The Greek Bailout and the Future of the Euro

A broad crisis has enveloped the Eurozone.  States such as Spain, France, and Ireland have seen their borrowing costs skyrocket, making it difficult to pay their debt obligations.  However, the Greek situation is by far the worst, with Greece’s acceptance of 170 billion dollars in bailout funds from the European Central Bank, largely funded by Germany.  The fear is that if Greece has a messy full scale default, Europe will go from a broad recession into an all out depression.

And yet on May 6, Greece will hold parliamentary elections which will be critical to survival of the bailout.  Basically, the austerity measures which Greece accepted as part of the bailout are required to keep the funds.  However, with over twenty percent unemployment, austerity is not popular and a fear exists that Greeks will elect a government which will roll back the austerity measures.  If the parliament does that, Greece will lose the bailout funds and the messy default scenario could occur.

It appears unlikely that New Democracy, the political party most likely to seek to maintain austerity measures, will have a large enough percentage of the votes in parliament to maintain austerity measures.  New political parties have sprung up which have vowed to stand against austerity.  As such, the future of the Eurozone and the global economy are hazy.


  1. I am very interested to see how the May 6th elections actually pan out. I understand the unpopularity of austerity, but I have to wonder if the Greek public understands that if Greece goes through a messy default scenario, it will very likely put itself in a worse economic position than that of an “austere” Greece. My thought is that a significant portion of the Greek public think its better to take a chance with bankruptcy even though it will very likely lead to an even worse situation, rather than face a certain, but “austere” Greece. I know it really isn’t fair of me to say this as I am living my comfy existence here in the US, but I’d like to think I’d be voting for austerity if I were Greek. I’d also probably be pretty upset with the government that got my country into such a mess in the first place.

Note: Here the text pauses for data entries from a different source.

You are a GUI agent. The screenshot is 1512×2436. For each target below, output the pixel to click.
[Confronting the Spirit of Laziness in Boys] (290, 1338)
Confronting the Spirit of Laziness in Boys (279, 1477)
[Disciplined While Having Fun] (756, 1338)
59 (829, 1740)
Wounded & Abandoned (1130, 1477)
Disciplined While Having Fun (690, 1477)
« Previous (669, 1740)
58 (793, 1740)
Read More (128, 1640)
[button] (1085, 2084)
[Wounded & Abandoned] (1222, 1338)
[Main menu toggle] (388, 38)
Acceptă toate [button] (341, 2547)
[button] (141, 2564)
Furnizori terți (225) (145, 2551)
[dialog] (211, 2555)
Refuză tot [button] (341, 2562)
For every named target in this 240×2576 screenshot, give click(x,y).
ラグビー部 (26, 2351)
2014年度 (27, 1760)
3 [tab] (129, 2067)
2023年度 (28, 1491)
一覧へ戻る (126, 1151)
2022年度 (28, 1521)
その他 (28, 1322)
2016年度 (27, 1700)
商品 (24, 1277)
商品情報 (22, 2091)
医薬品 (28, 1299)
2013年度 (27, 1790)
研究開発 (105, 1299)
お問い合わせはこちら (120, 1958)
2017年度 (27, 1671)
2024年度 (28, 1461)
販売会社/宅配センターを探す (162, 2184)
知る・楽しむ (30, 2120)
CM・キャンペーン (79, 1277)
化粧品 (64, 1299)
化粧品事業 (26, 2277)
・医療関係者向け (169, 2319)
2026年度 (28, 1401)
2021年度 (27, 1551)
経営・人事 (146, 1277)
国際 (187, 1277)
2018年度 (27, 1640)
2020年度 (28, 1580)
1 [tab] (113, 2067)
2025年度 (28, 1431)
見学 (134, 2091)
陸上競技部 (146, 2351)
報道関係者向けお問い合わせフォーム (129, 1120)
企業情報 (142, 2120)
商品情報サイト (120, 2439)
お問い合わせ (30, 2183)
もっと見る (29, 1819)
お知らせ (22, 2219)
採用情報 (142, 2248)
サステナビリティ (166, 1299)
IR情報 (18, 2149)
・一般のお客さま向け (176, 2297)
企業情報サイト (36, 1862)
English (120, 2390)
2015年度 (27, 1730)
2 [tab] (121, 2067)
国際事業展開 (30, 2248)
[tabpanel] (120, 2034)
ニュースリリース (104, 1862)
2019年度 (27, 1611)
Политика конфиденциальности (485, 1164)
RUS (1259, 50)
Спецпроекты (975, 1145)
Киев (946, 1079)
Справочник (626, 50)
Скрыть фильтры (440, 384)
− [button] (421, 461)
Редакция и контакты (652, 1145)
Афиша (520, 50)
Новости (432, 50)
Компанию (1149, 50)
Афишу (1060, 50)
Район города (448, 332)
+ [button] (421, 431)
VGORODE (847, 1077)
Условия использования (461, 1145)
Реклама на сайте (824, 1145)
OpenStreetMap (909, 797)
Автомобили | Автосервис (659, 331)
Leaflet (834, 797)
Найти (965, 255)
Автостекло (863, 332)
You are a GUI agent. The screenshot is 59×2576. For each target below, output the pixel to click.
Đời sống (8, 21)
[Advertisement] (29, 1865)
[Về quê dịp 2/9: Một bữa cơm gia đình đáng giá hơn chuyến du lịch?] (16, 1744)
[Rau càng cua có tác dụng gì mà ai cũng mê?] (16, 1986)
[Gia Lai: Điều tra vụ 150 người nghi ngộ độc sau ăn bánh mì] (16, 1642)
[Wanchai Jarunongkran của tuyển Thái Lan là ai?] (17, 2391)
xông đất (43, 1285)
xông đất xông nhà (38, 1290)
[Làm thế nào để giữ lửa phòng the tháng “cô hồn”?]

  2. It seems as though the problems in Greece just won’t go away. Every few months there is talk about the government running out of money, the EU threatening to cut off aid if an austerity package isn’t passed, and rioting in the streets if it is passed. Greece has two things going in its favor, they were the first ones to get into this mess and there is a line forming behind them. With countries like Portugal, Ireland, Italy, and Spain teetering on financial instability, everyone is paying very close attention to how the EU responds to Greece. One false move in Athens could be felt all over the Euro Zone. Keep in mind, all of the problems so far have come in terms of getting Greece the money. Makes you wonder what will happen when the “loans” come due.